-- What you have to do --
Express the records as a JSON list of strings, one string per line with blank lines omitted, starting at the first line of the records and ending at the line containing "[x=446, y=98]", with both of those lines included.
— Start —
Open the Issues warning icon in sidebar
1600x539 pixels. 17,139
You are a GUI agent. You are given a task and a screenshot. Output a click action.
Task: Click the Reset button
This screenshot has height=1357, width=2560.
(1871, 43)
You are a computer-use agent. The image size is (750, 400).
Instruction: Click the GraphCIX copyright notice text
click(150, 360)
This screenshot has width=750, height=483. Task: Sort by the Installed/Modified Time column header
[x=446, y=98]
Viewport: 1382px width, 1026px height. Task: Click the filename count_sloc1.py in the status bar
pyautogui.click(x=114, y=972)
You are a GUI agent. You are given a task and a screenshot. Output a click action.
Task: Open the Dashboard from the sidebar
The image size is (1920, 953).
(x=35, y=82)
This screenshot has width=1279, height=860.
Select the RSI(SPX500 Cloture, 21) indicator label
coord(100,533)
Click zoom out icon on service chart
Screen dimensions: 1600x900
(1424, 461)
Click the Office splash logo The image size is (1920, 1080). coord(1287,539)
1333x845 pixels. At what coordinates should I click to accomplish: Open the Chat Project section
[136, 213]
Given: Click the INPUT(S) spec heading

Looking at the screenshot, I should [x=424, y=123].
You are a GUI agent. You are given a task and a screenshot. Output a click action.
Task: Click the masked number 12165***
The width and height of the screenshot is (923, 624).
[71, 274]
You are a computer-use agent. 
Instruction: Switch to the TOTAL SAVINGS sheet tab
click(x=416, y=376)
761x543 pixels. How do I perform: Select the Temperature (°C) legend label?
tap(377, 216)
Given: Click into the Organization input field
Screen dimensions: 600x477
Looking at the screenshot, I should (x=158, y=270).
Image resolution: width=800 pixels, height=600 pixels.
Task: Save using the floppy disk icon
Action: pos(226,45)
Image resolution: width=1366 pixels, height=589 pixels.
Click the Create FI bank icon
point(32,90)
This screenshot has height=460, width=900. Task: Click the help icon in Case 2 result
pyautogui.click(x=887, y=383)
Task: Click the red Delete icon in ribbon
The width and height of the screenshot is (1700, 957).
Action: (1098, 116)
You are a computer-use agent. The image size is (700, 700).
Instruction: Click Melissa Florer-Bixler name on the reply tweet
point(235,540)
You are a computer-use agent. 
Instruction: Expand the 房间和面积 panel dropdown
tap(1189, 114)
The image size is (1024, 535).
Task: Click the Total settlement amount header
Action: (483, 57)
— End —
-- Final result --
[
  "Open the Issues warning icon in sidebar",
  "1600x539 pixels. 17,139",
  "You are a GUI agent. You are given a task and a screenshot. Output a click action.",
  "Task: Click the Reset button",
  "This screenshot has height=1357, width=2560.",
  "(1871, 43)",
  "You are a computer-use agent. The image size is (750, 400).",
  "Instruction: Click the GraphCIX copyright notice text",
  "click(150, 360)",
  "This screenshot has width=750, height=483. Task: Sort by the Installed/Modified Time column header",
  "[x=446, y=98]"
]